Geçtiğimiz yıl bu dönemlerde Şarm El Şeyh’teki 27. Taraflar Konferansı’ndan ayrılanlar; karbondioksit harici sera gazlarına yönelik yaptırımların altının çizildiği, kayıp ve zararlara yönelik bir fon yaratılmasına yönelik taahhütlerin verildiği, özel sektörün iklim değişikliğiyle mücadele konusunda daha adanmış/iddialı girişimlerde ve taahhütlerde bulunduğu, iklim uyumu için şimdiye kadar olması gerektiği ölçüde finansmanın kanalize edilemediği hususunda bir mutabakatın sağlandığı, bu doğrultuda kalkınma finansmanı kaynaklarının iklim eylemi perspektifinde çeşitlendirilmesi konusunda ortak taahhütler verildiği müzakerelerle geçen bir konferansı geride bırakmıştı. İlave olarak geçtiğimiz yıl yapılan Taraflar Konferansı, devam eden bölgesel çatışmalar ve enerji tedarik zincirlerini tehdit eden diğer küresel gelişmelerin ışığında nükleer enerjinin temiz ve güvenilir bir enerji arz kaynağı olarak konumlandırıldığı, temiz hidrojenin ve karbon yakalama teknolojilerinin önceliklendirildiği, iklim temelli raporlama uygulama ve standartlarının öne çıktığı bir buluşma oldu. Fosil yakıtlardan çıkışın önemi hep olduğu gibi geçen seneki toplantıda da vurgulandı. Diğer yandan, büyük kirletici ülkelerin bağlayıcı taahhütlerden kaçınmaları 1,5 derece hedefine ulaşılması kararlılığını gölgeleyen gelişmeler olarak nitelendirildi.
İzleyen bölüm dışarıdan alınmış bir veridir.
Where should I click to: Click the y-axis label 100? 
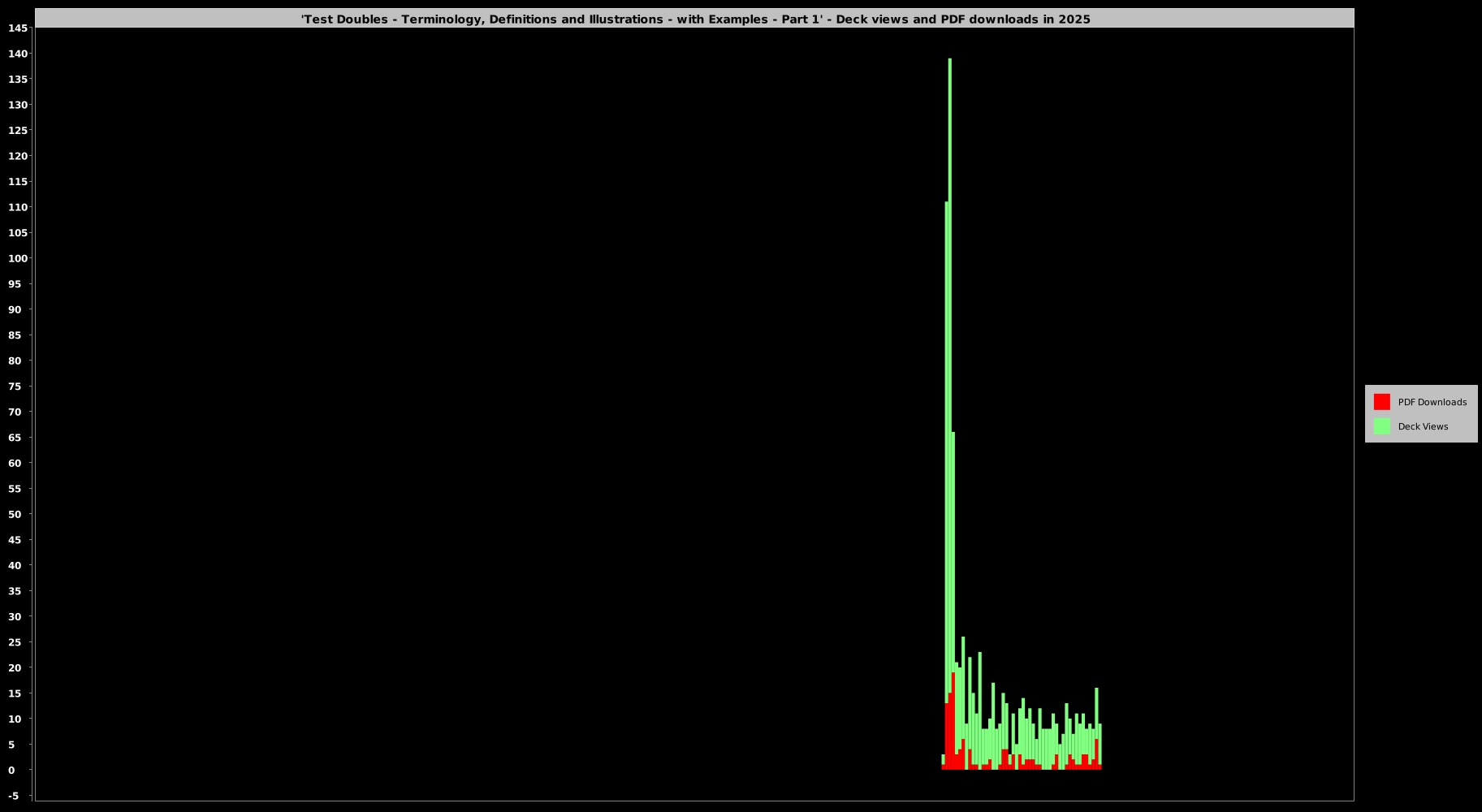coord(18,259)
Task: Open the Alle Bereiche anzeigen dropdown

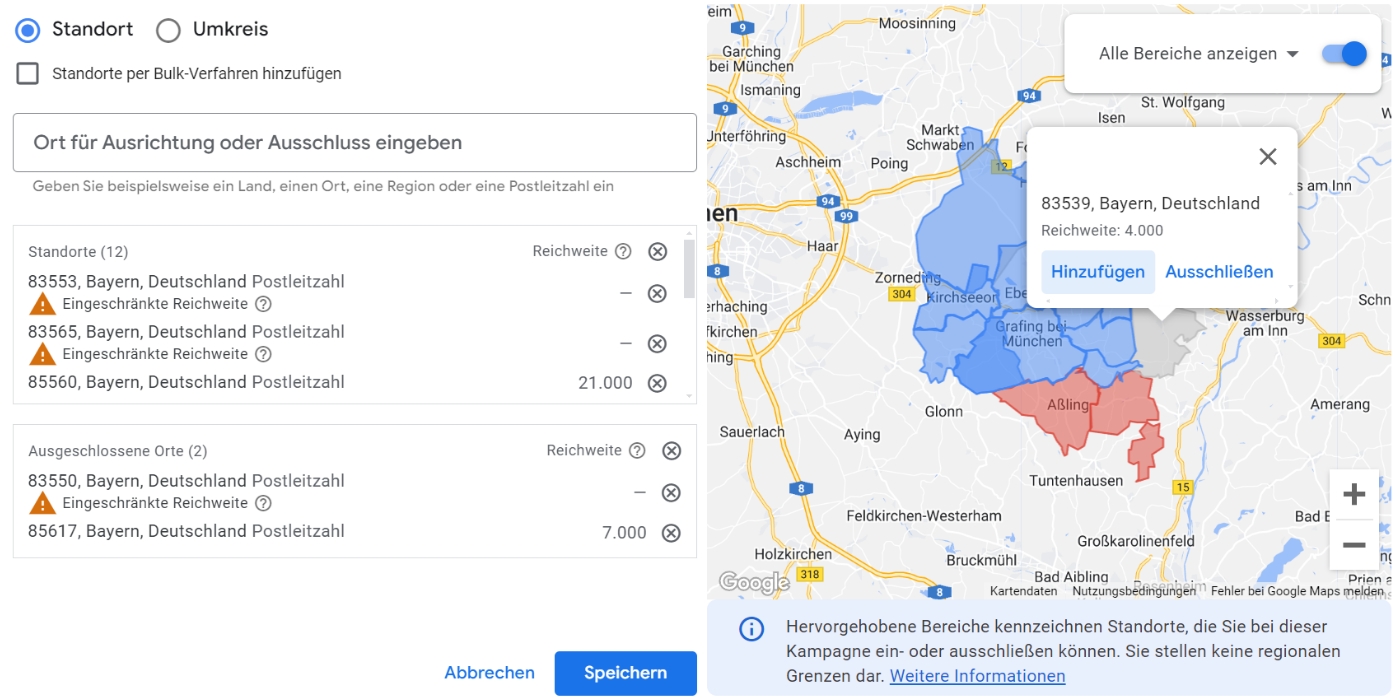Action: (x=1198, y=54)
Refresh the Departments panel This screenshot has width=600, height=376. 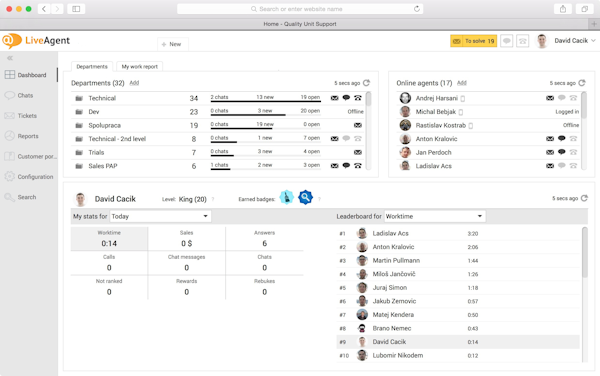tap(366, 83)
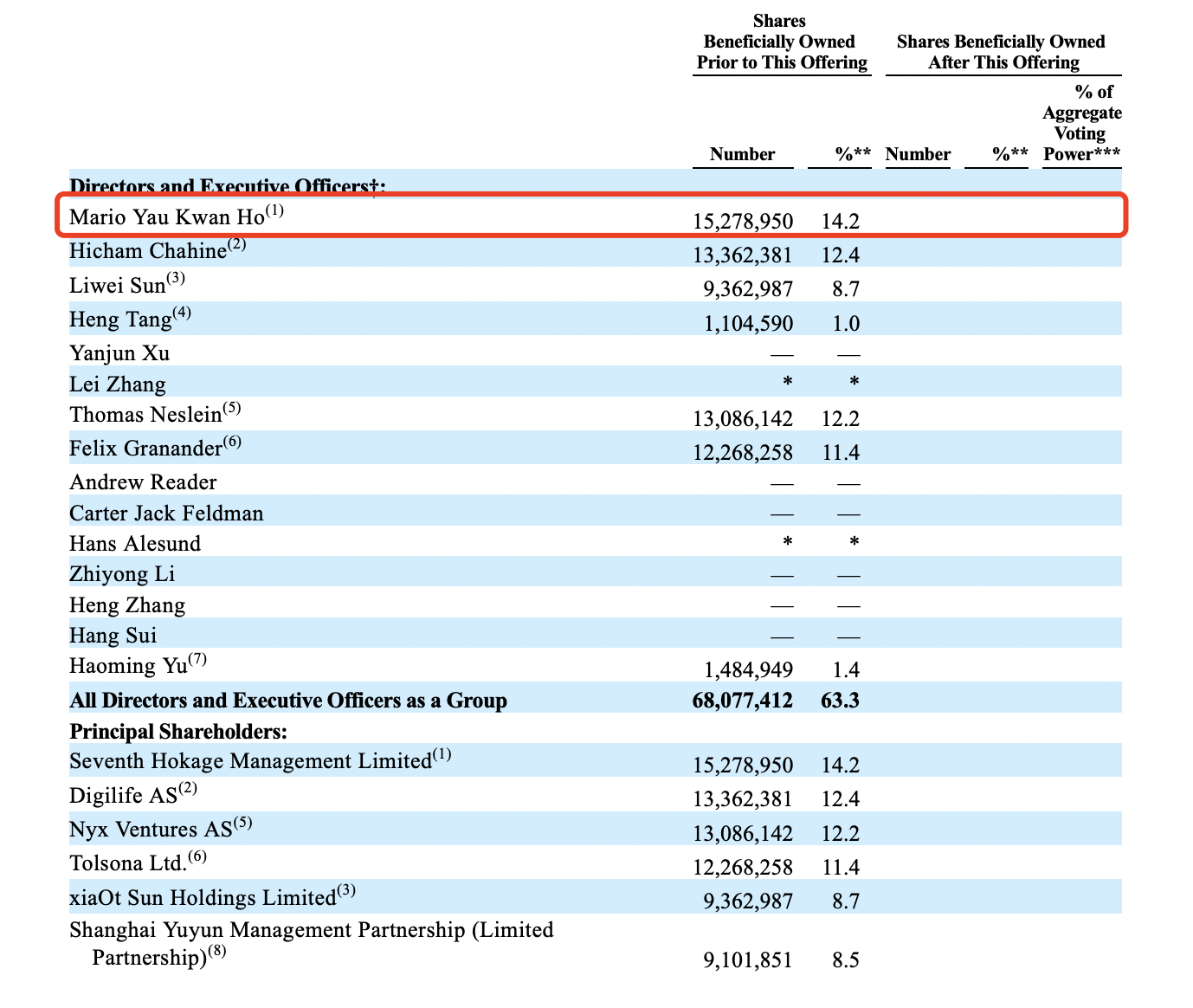
Task: Select "Shares Beneficially Owned After This Offering" header
Action: click(1002, 52)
Bu çerçeve ışığında, COP 28’de müzakerelerin ve odak noktalarının neler olacağını düşünürsek, özellikle aşağıdaki başlıklar etrafında şekillenecek tartışmaların bizi beklediğini söylemek mümkün:
– Birleşmiş Milletler, küresel sıcaklık artışını 1,5 dereceyle sınırlama hedefine ulaşmak için küresel sera gazı emisyonlarının 2030’a kadar 2010 seviyelerine kıyasla %45 oranında düşmesi gerektiğini söylüyor. Ancak yine Birleşmiş Milletler’in yaptığı çalışmalar, mevcut ulusal iklim değişikliği eylem planları ile ilerlenmesi durumunda, emisyonların 2030 yılında 2010 yılına oranla %9 artacağını gösteriyor.1 Yani acil eylem alınmasının şart olduğunun tekrar altının çizileceği bir müzakere sürecine giriyoruz.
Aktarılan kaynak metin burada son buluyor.